Aim of the exercise:
If a line includes the word "agent", it belongs in the count; state the total for the data below and add nothing.

Saved entries:
>>>
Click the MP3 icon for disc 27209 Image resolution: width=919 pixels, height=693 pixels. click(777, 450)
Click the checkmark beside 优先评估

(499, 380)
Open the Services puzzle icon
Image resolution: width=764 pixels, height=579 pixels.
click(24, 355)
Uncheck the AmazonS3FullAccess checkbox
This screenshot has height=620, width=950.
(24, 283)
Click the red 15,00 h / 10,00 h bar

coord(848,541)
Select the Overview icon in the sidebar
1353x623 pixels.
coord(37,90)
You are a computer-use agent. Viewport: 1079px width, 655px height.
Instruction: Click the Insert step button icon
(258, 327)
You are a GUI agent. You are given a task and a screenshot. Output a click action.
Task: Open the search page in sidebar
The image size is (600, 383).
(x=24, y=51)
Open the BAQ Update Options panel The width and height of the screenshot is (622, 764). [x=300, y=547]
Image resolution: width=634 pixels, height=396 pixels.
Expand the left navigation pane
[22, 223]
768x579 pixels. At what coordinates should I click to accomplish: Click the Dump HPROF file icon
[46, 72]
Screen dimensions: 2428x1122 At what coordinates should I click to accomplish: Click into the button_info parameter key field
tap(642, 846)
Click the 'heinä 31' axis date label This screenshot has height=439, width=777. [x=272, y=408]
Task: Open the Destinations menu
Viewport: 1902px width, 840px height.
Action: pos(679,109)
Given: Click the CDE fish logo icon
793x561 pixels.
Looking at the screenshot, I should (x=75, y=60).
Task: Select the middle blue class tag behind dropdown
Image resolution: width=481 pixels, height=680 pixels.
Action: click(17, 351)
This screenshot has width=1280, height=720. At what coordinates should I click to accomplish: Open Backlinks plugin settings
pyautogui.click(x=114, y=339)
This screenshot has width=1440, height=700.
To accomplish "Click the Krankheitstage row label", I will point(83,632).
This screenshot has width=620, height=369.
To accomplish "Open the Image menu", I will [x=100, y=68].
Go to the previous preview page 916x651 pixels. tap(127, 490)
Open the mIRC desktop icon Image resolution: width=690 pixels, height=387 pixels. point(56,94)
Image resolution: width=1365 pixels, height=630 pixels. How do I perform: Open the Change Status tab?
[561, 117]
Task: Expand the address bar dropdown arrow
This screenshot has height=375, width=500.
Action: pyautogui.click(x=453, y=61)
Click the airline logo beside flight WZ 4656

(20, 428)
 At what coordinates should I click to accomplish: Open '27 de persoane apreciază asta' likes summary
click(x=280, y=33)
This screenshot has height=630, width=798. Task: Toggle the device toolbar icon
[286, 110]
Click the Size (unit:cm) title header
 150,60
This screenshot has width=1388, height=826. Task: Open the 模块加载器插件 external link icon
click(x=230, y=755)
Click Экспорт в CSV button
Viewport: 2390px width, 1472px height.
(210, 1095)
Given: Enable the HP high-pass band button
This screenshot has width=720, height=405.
<<<
Output for this task:
2